Published 24 Aug 2023 in cs.CV

Abstract: Weakly supervised temporal action localization (WSTAL) aims to localize actions in untrimmed videos using video-level labels. Despite recent advances, existing approaches mainly follow a localization-by-classification pipeline, generally processing each segment individually, thereby exploiting only limited contextual information. As a result, the model will lack a comprehensive understanding (e.g. appearance and temporal structure) of various action patterns, leading to ambiguity in classification learning and temporal localization.
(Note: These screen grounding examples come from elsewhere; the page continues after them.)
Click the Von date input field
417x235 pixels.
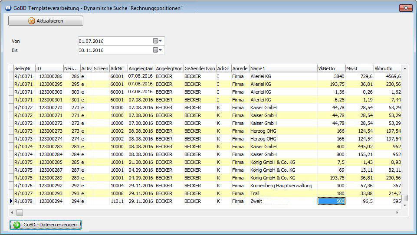pyautogui.click(x=115, y=41)
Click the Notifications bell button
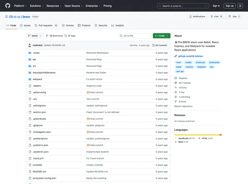Viewport: 248px width, 184px height. [197, 17]

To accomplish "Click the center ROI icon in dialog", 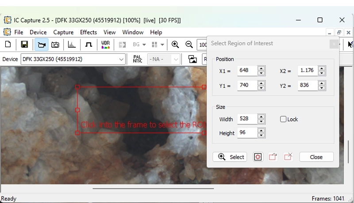I will (x=258, y=157).
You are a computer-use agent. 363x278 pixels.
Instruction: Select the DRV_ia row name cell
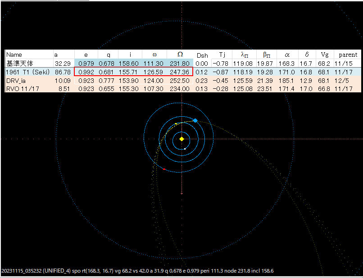(x=16, y=80)
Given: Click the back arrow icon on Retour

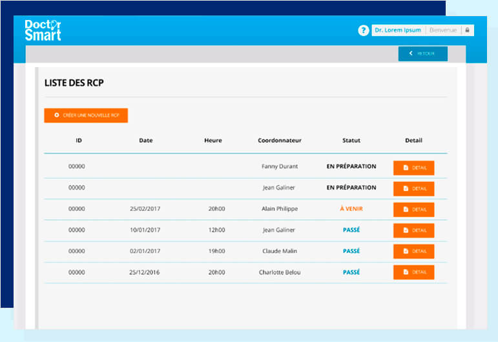Looking at the screenshot, I should tap(411, 54).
Our work addresses this from a novel perspective, by exploring and exploiting the cross-video contextual knowledge within the dataset to recover the dataset-level semantic structure of action instances via weak labels only, thereby indirectly improving the holistic understanding of fine-grained action patterns and alleviating the aforementioned ambiguities. Specifically, an end-to-end framework is proposed, including a Robust Memory-Guided Contrastive Learning (RMGCL) module and a Global Knowledge Summarization and Aggregation (GKSA) module. First, the RMGCL module explores the contrast and consistency of cross-video action features, assisting in learning more structured and compact embedding space, thus reducing ambiguity in classification learning. Further, the GKSA module is used to efficiently summarize and propagate the cross-video representative action knowledge in a learnable manner to promote holistic action patterns understanding, which in turn allows the generation of high-confidence pseudo-labels for self-learning, thus alleviating ambiguity in temporal localization. Extensive experiments on THUMOS14, ActivityNet1.3, and FineAction demonstrate that our method outperforms the state-of-the-art methods, and can be easily plugged into other WSTAL methods.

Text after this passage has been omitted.